PROBLEM DESCRIPTION: Apart from the pictures, every part of the records below gets retyped exactly.

Records contained in a dataset:
= Beginning of Section =

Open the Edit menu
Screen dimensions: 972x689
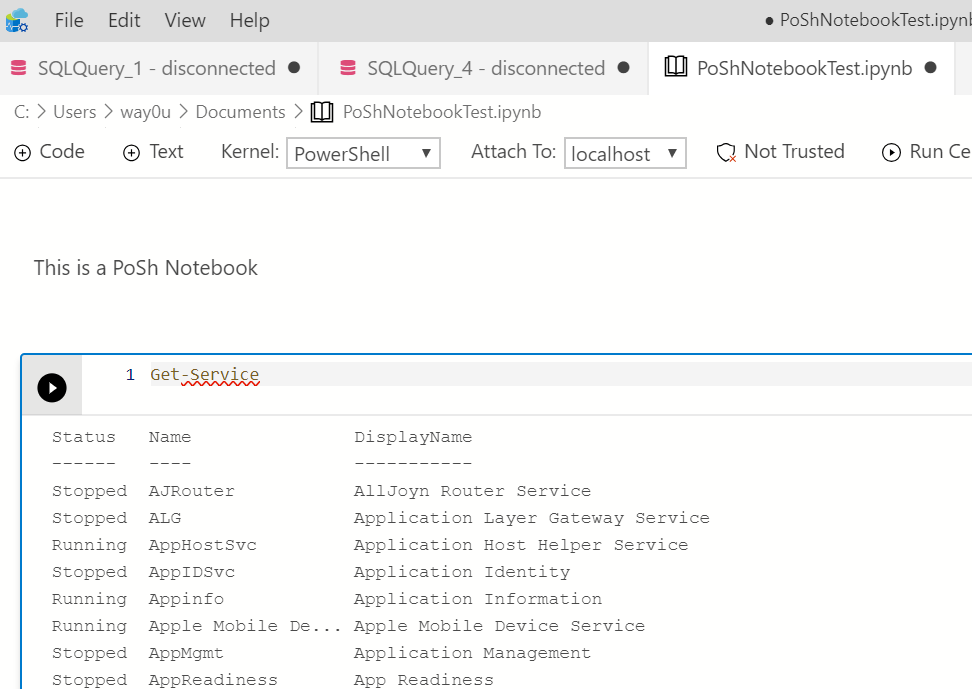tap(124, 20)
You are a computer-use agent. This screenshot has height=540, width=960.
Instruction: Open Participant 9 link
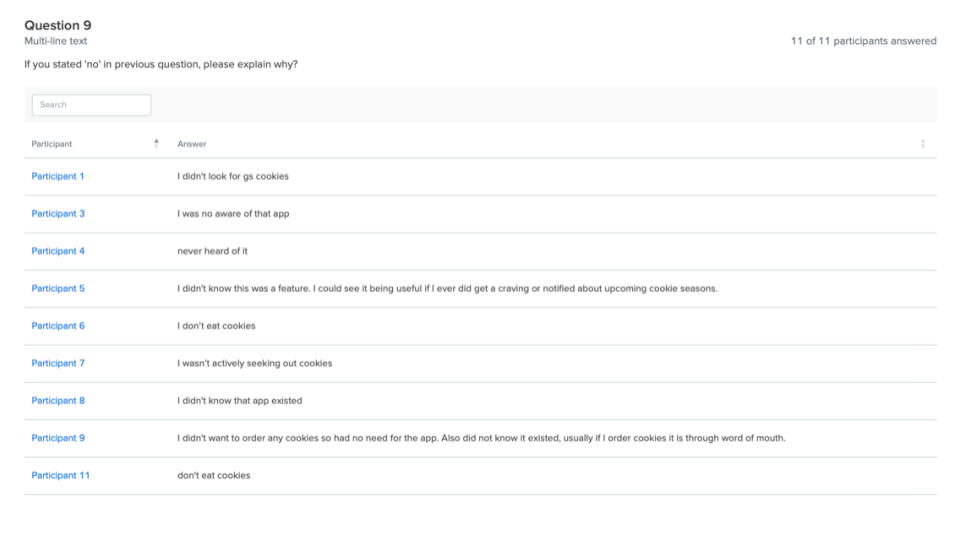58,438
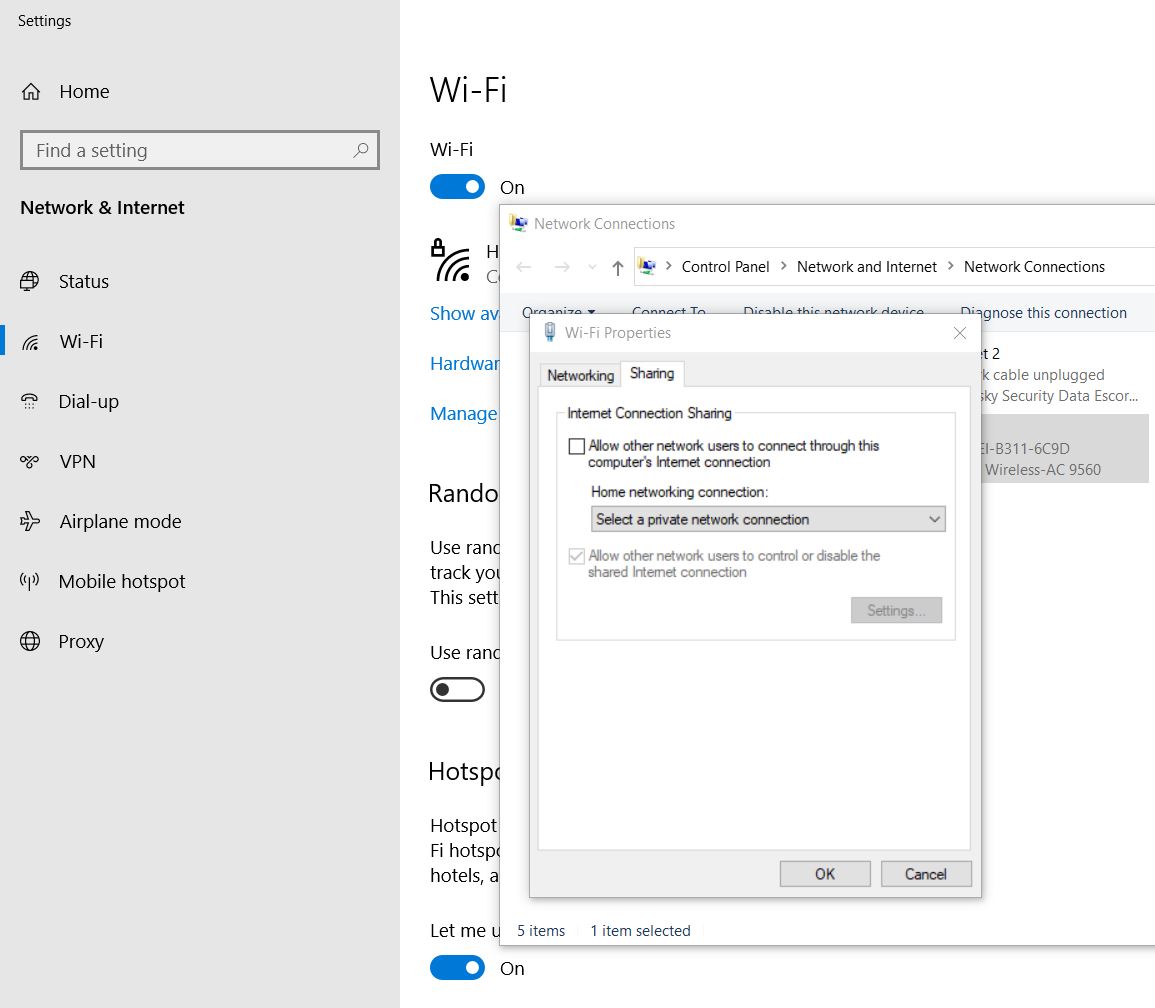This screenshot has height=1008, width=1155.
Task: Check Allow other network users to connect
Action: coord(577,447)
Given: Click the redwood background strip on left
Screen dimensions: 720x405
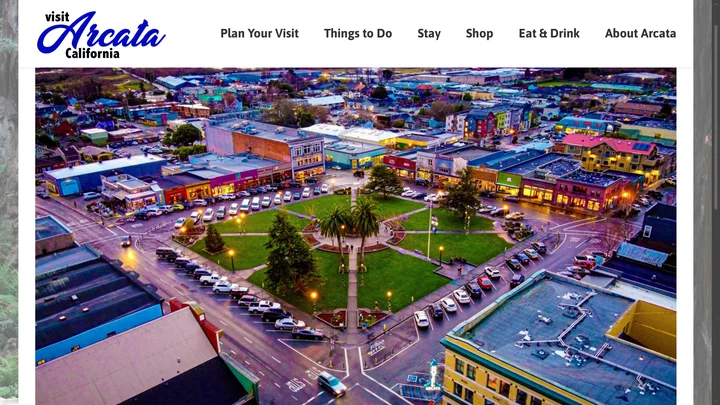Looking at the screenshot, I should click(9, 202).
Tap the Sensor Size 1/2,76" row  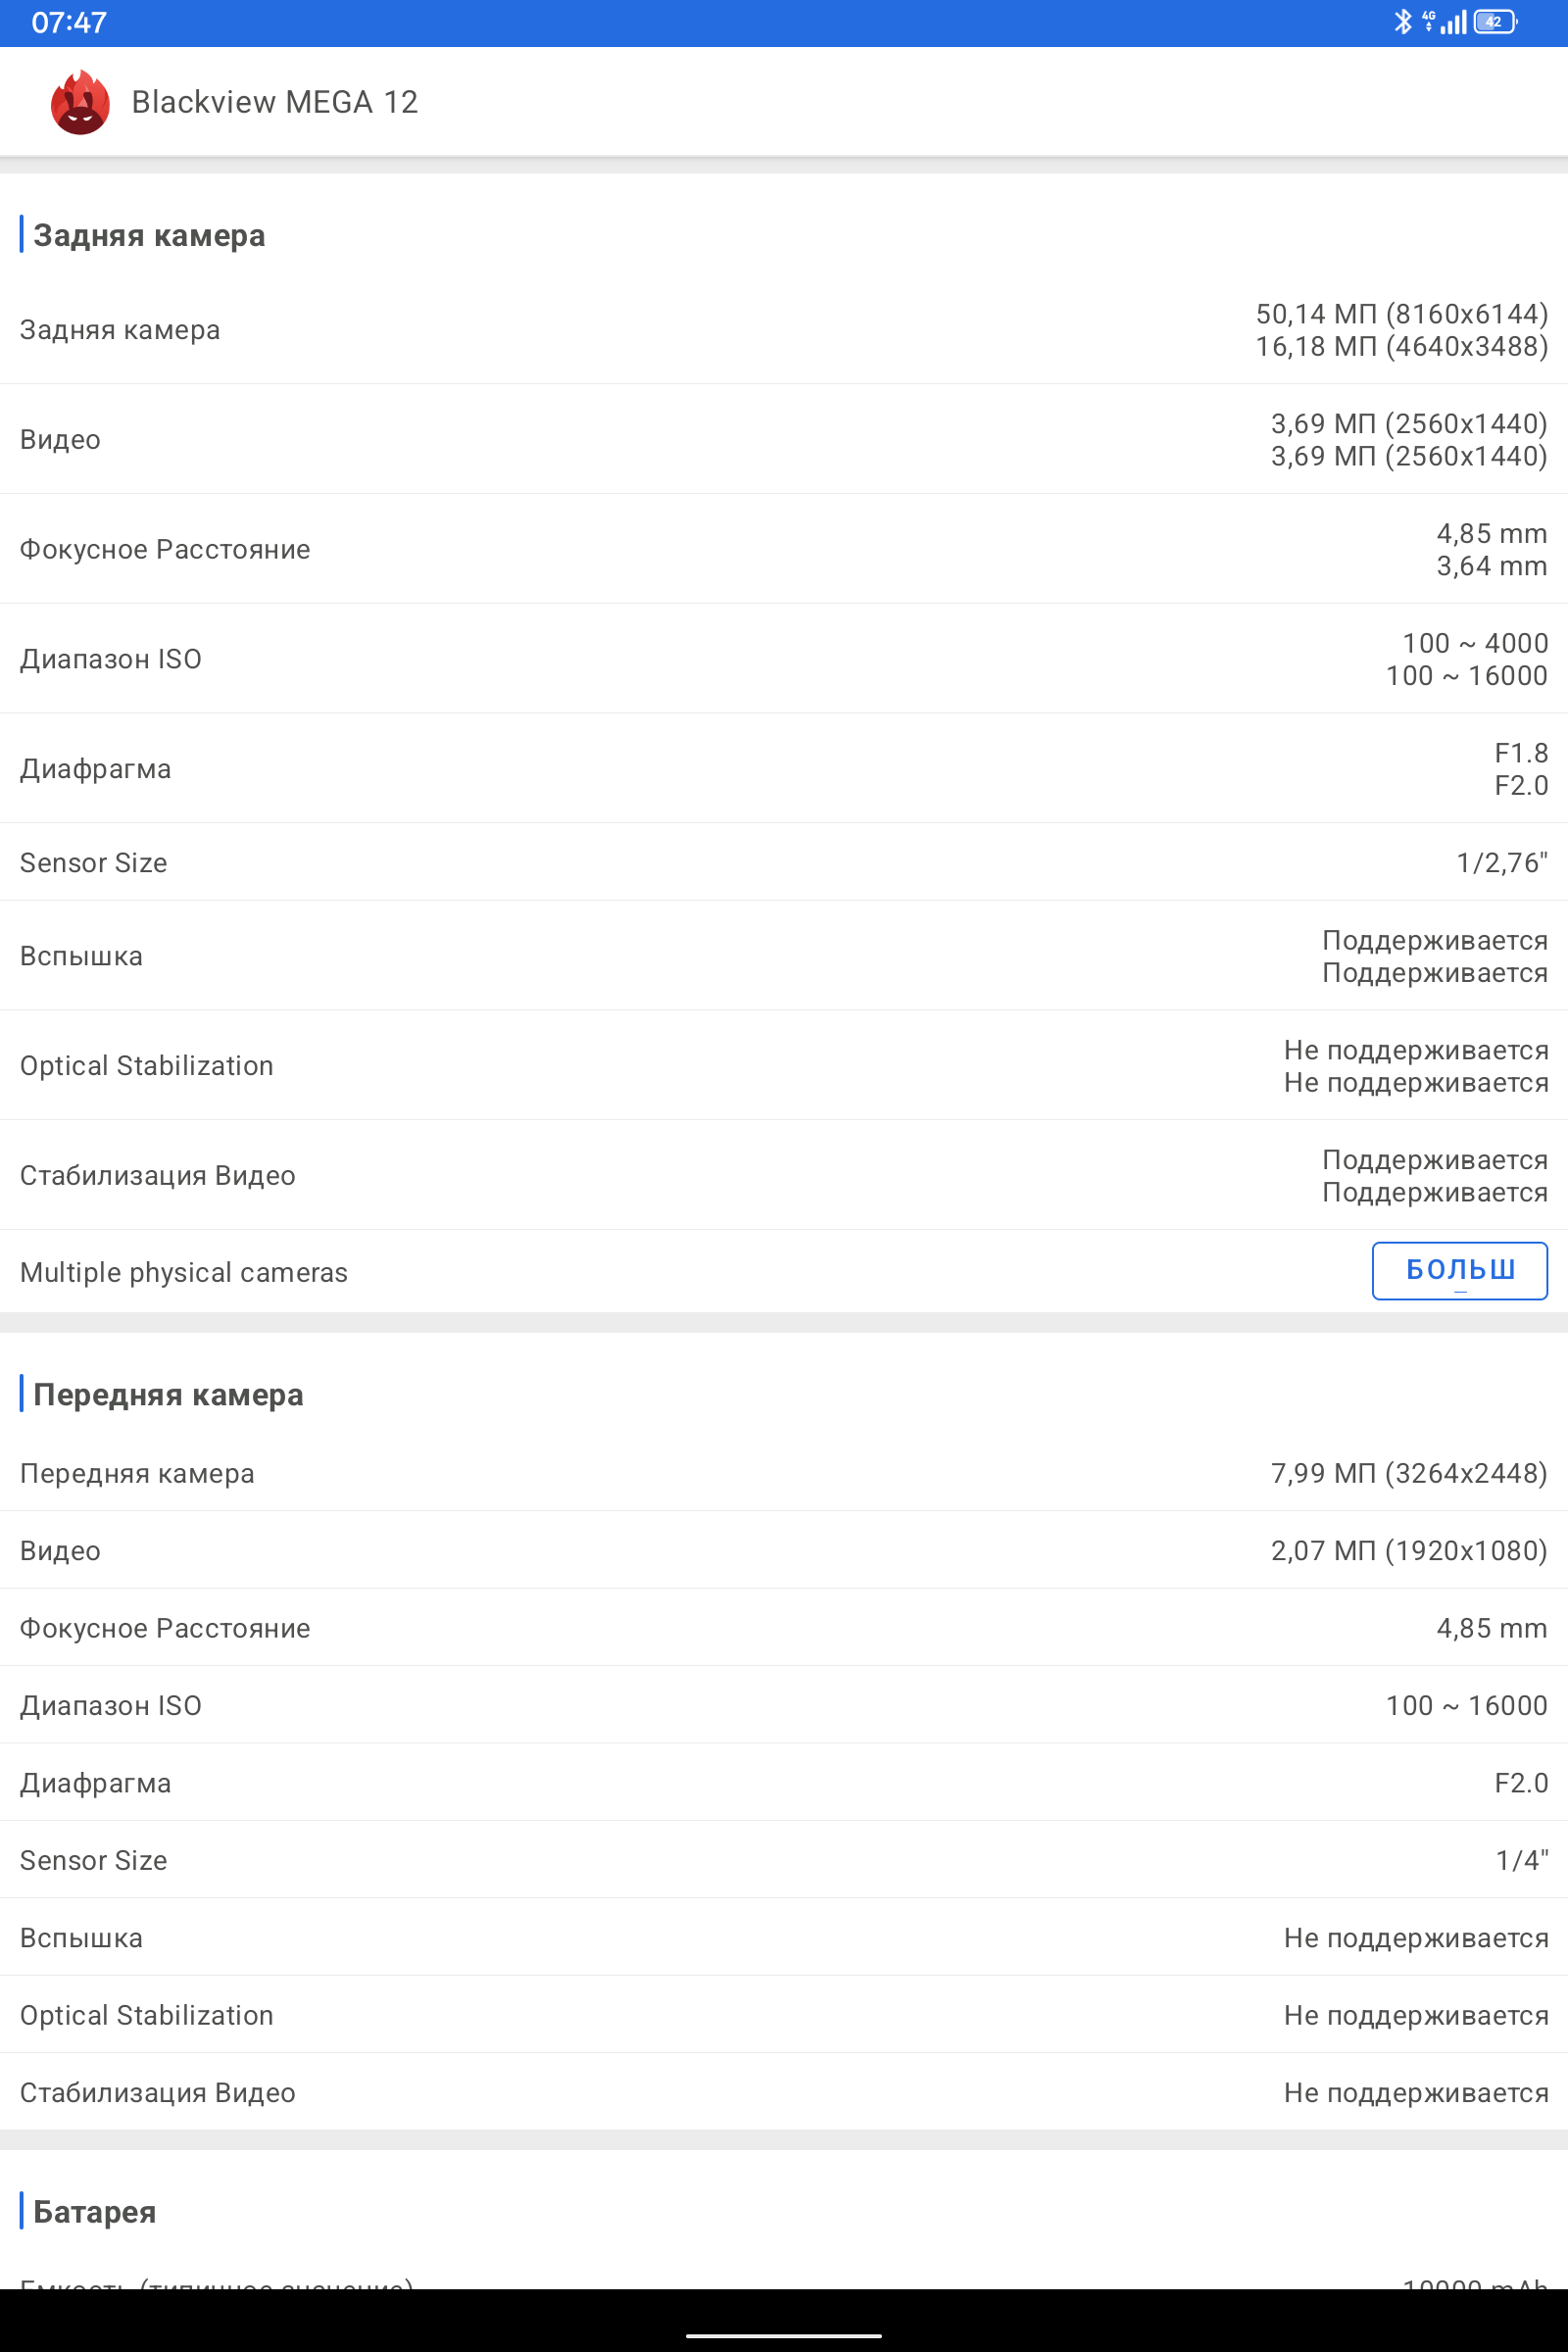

= End of Section =

REPLY:
Open the Edit menu
Screen dimensions: 972x689
tap(124, 20)
You are a computer-use agent. This screenshot has height=540, width=960.
Instruction: Open Participant 9 link
58,438
This screenshot has height=1008, width=1155.
Task: Check Allow other network users to connect
Action: coord(577,447)
Given: Click the redwood background strip on left
Screen dimensions: 720x405
Looking at the screenshot, I should click(9, 202).
Tap the Sensor Size 1/2,76" row  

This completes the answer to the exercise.